§ Exercise goal
Each line below must be transcribed exactly, and no picture may appear in the transcription.

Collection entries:
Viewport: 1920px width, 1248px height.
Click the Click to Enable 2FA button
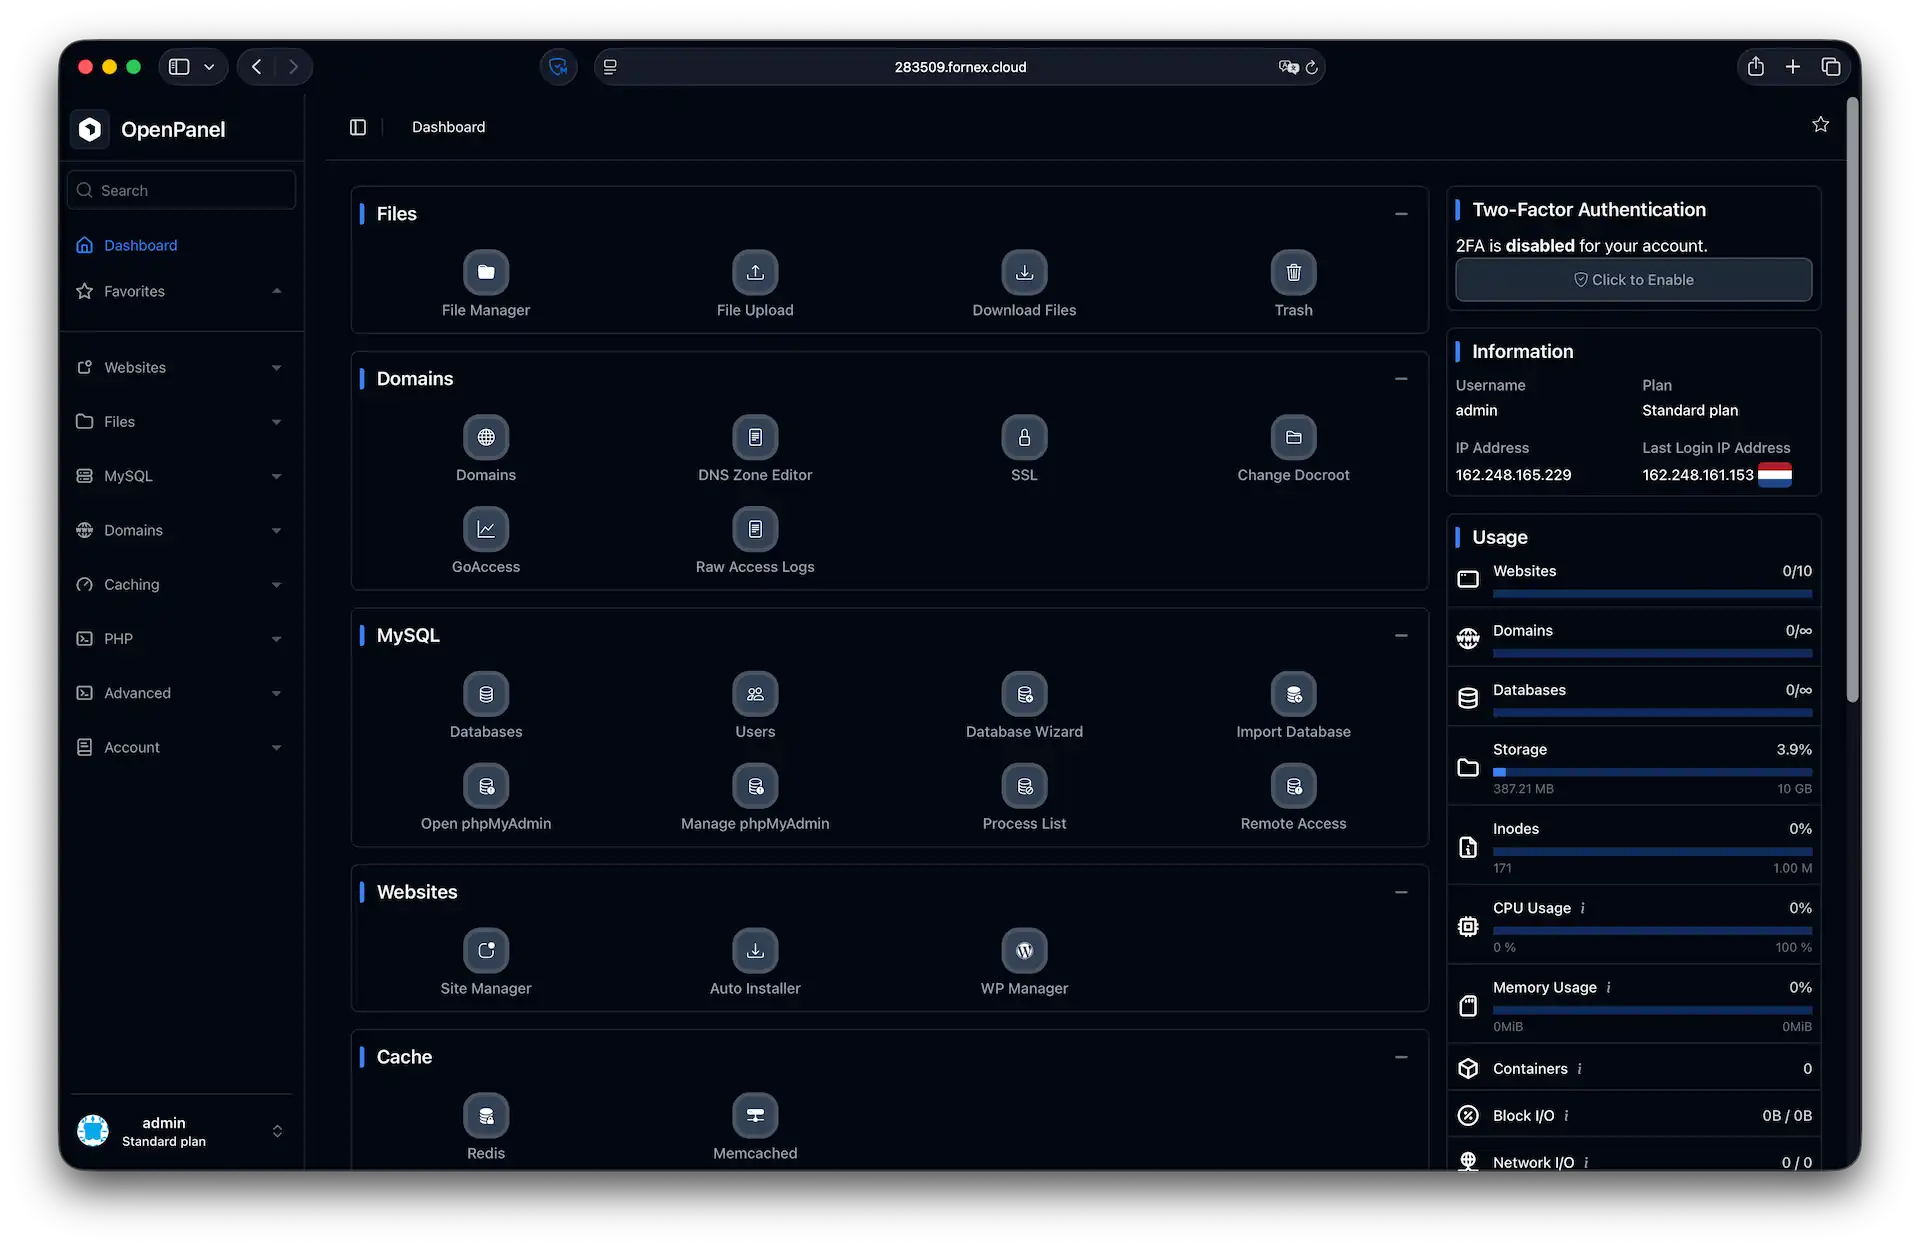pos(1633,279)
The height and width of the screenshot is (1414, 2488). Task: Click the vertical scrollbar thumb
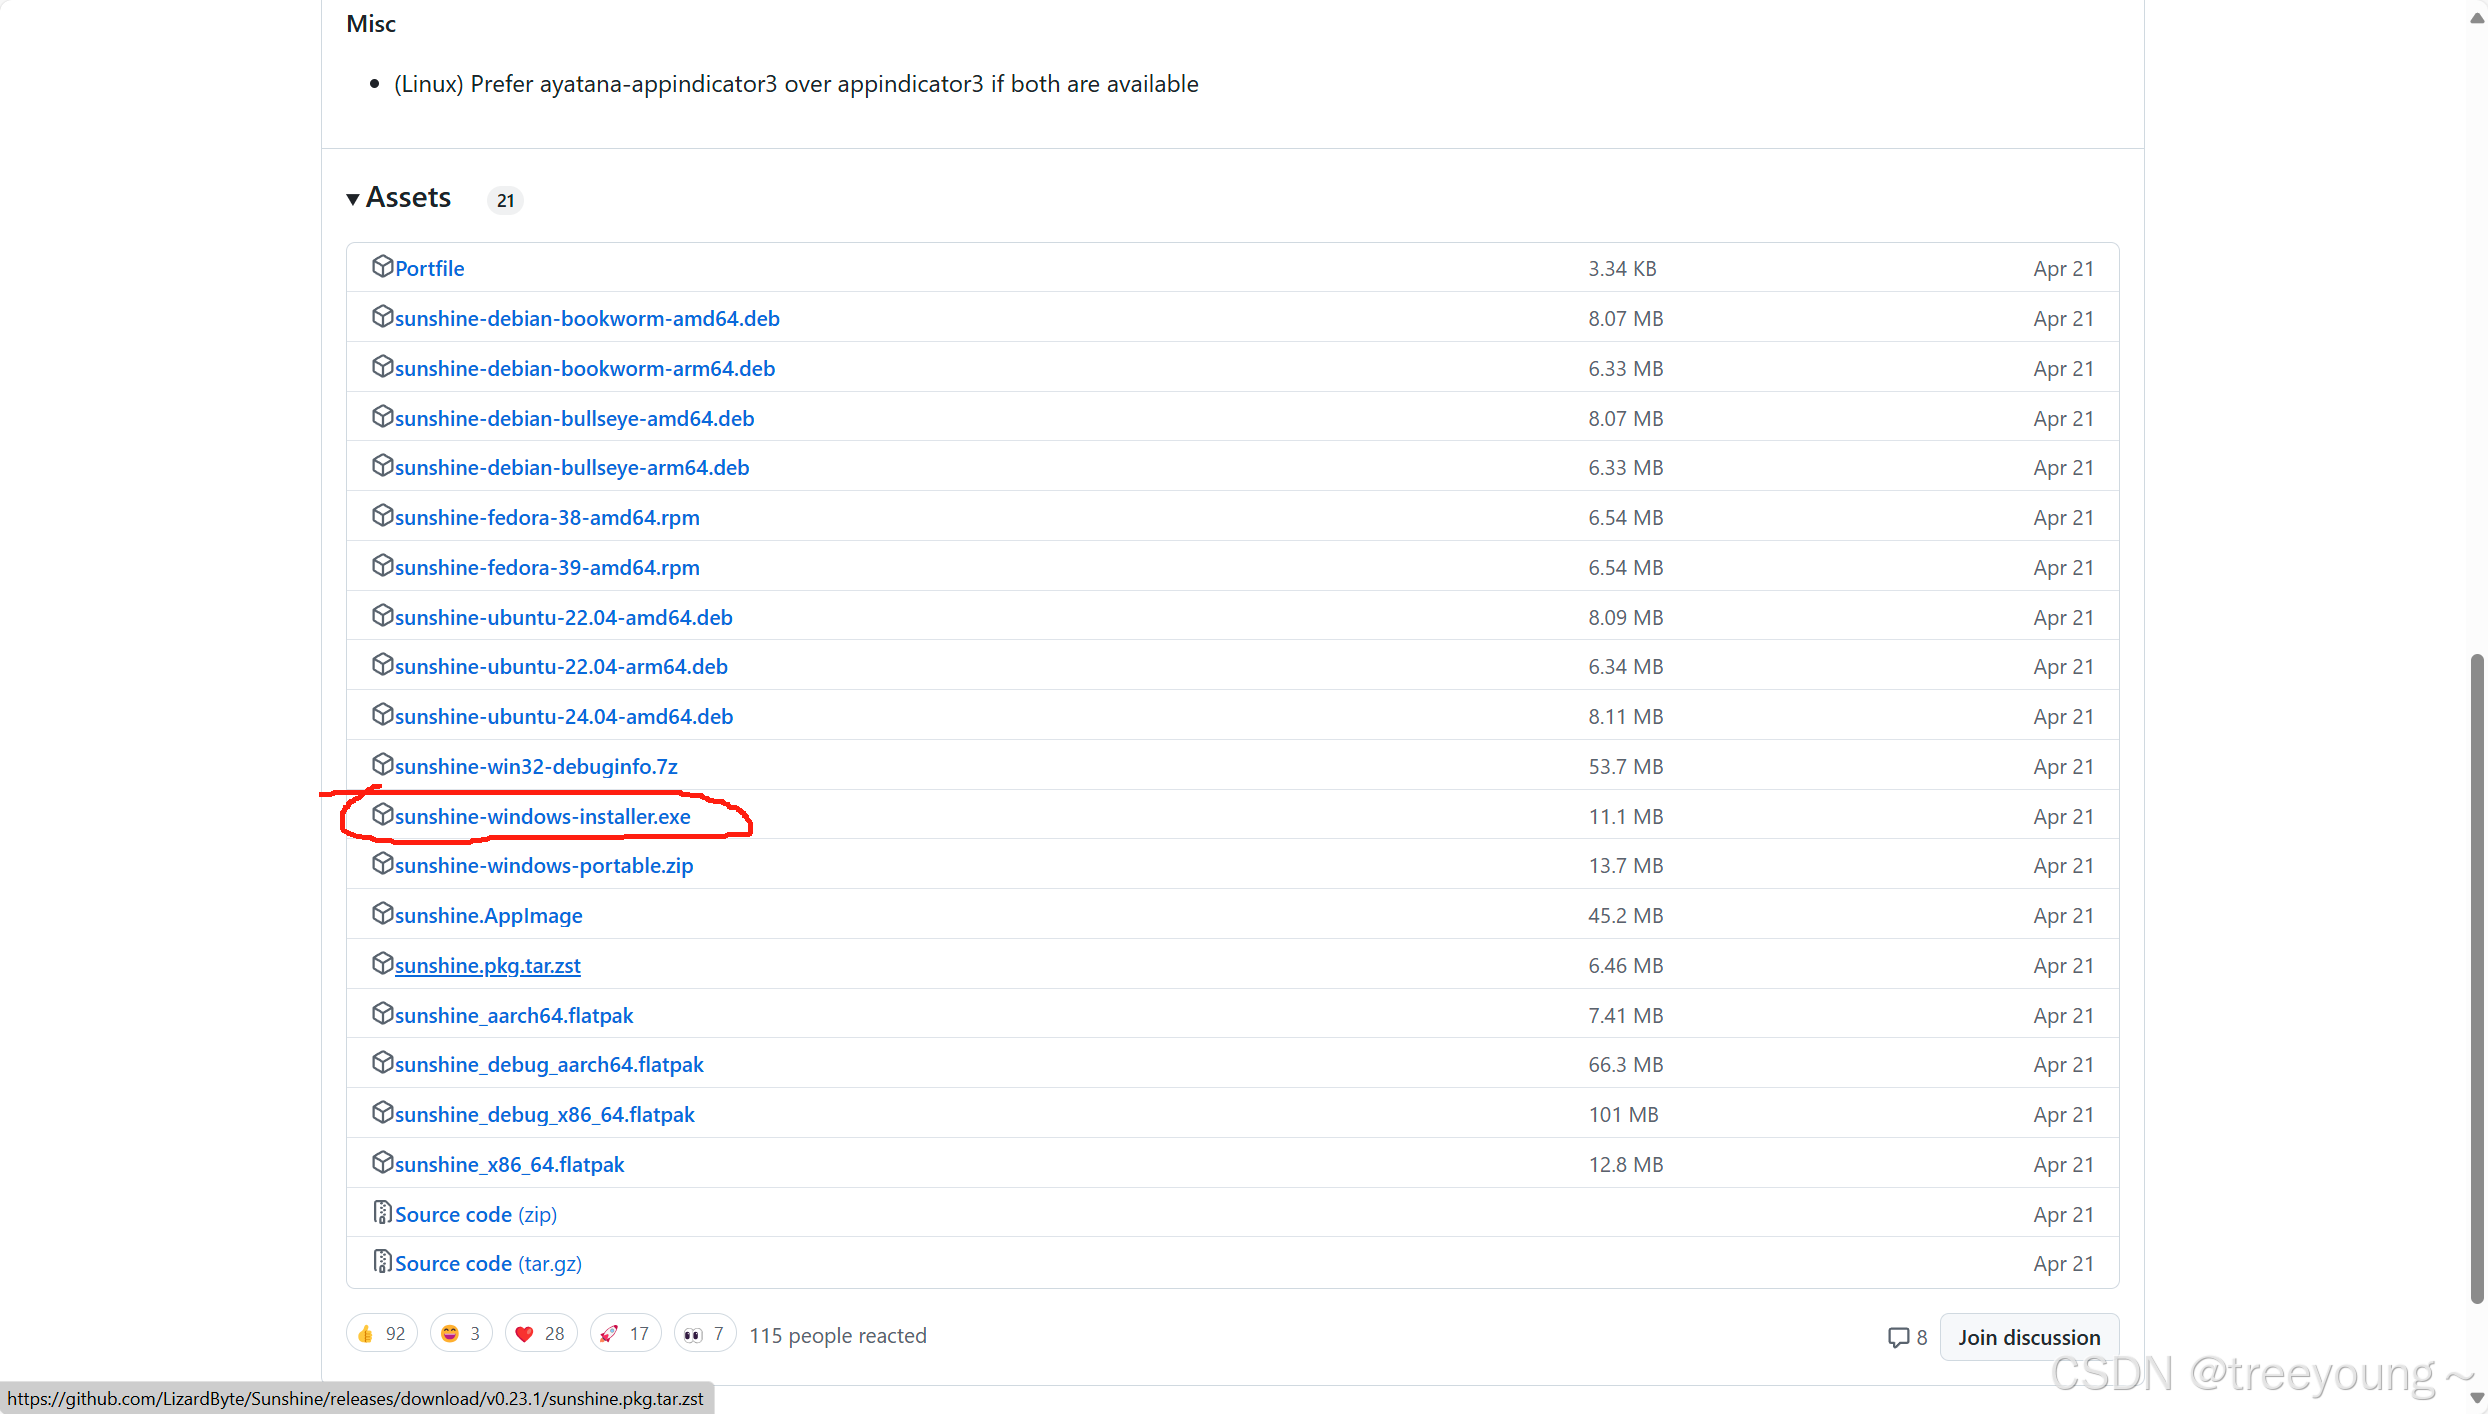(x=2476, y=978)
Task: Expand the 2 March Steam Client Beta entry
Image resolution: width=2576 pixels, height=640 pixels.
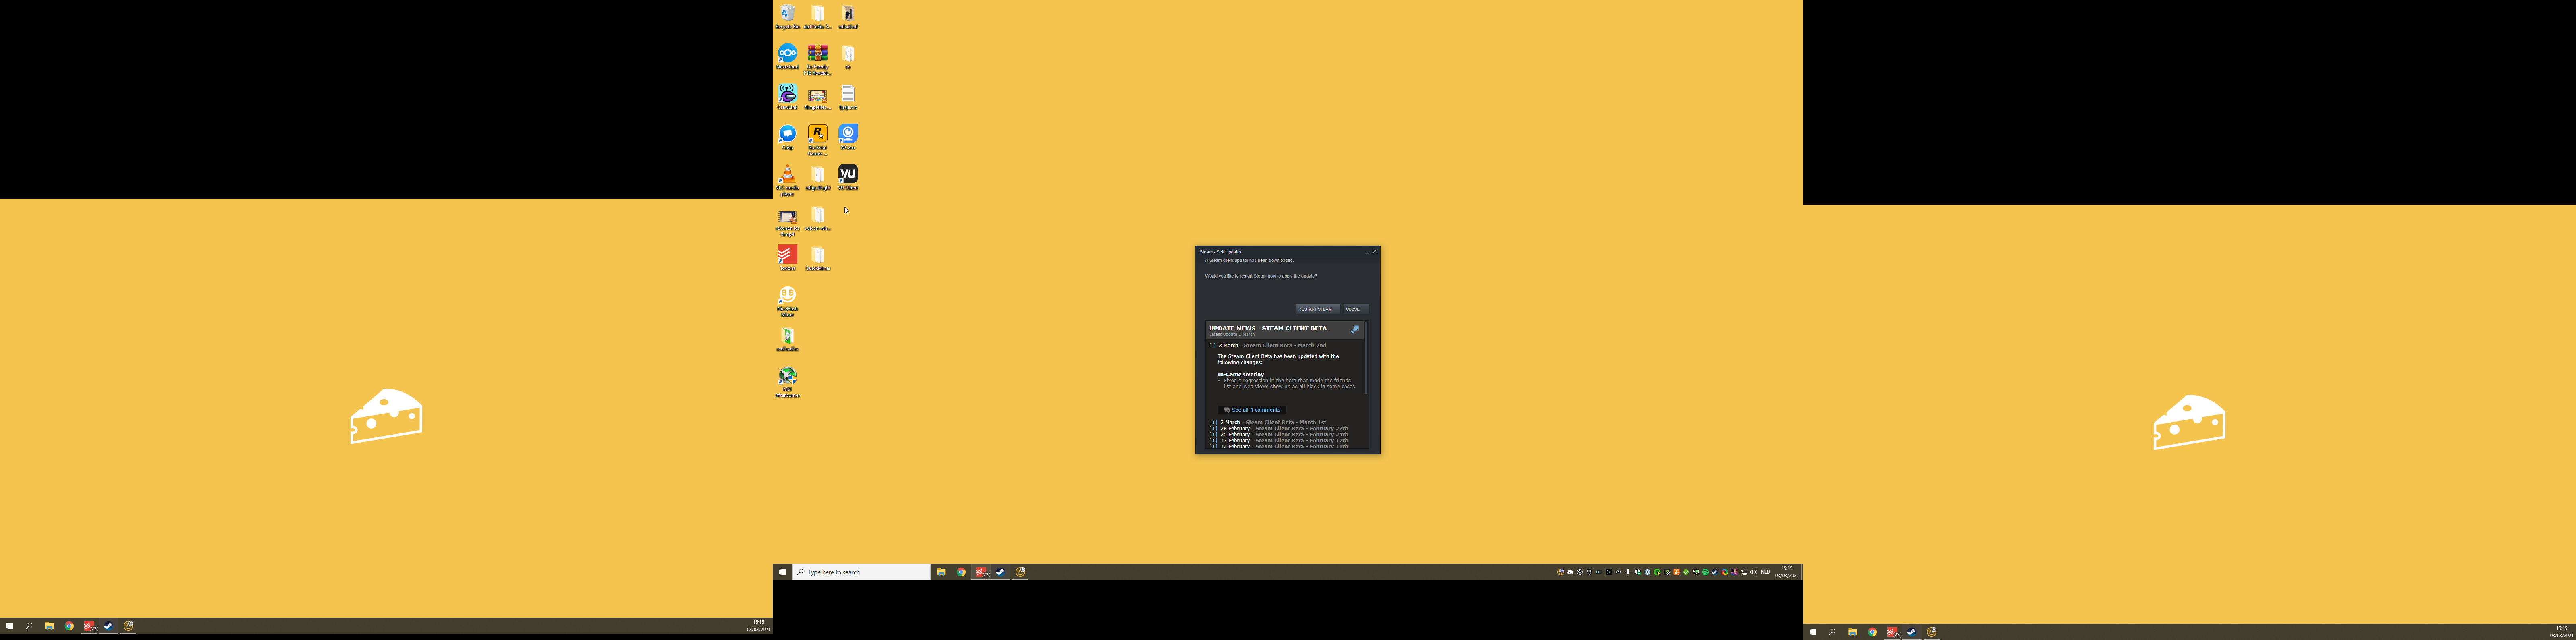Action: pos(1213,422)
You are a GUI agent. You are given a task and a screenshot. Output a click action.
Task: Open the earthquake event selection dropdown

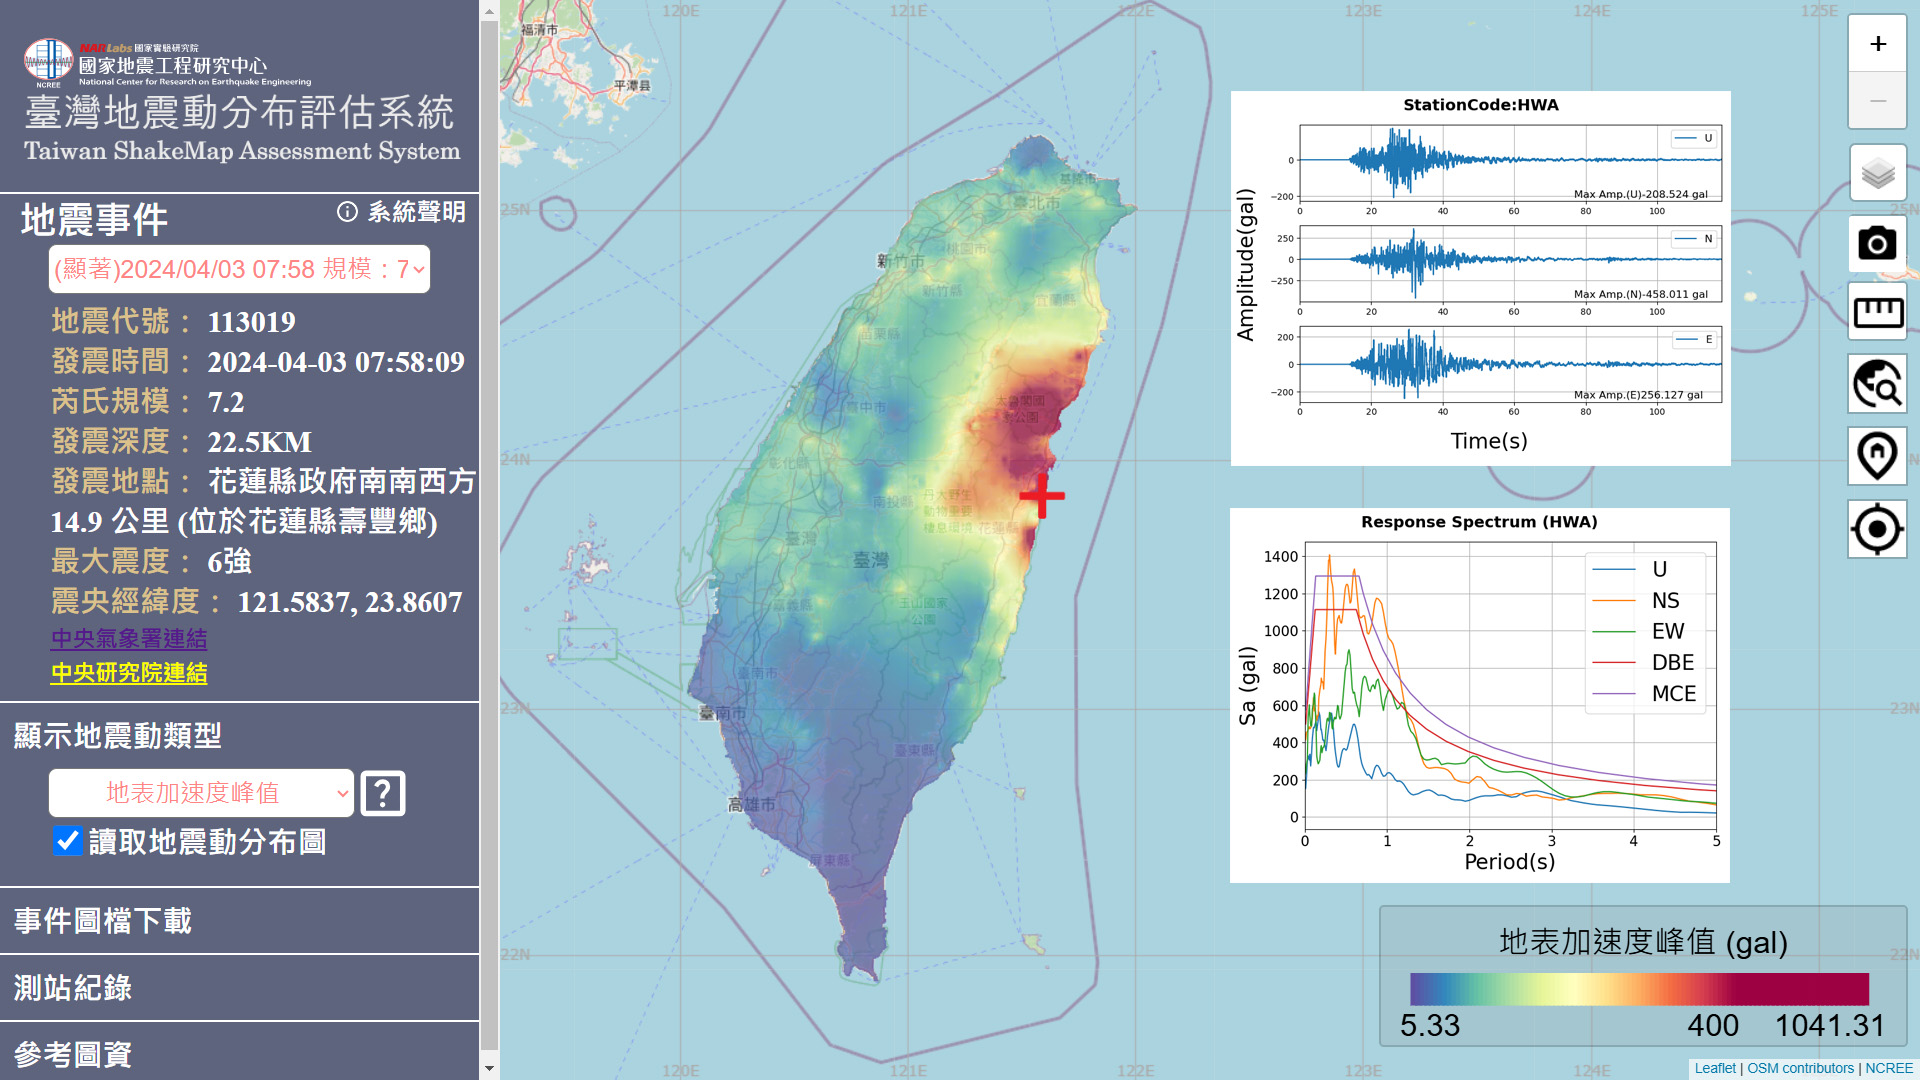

§ Expected output
Viewport: 1920px width, 1248px height.
Click the Click to Enable 2FA button
pos(1633,279)
The height and width of the screenshot is (1414, 2488). Task: Click the vertical scrollbar thumb
(x=2476, y=978)
Task: Expand the 2 March Steam Client Beta entry
Image resolution: width=2576 pixels, height=640 pixels.
Action: pos(1213,422)
You are a GUI agent. You are given a task and a screenshot. Output a click action.
Task: Open the earthquake event selection dropdown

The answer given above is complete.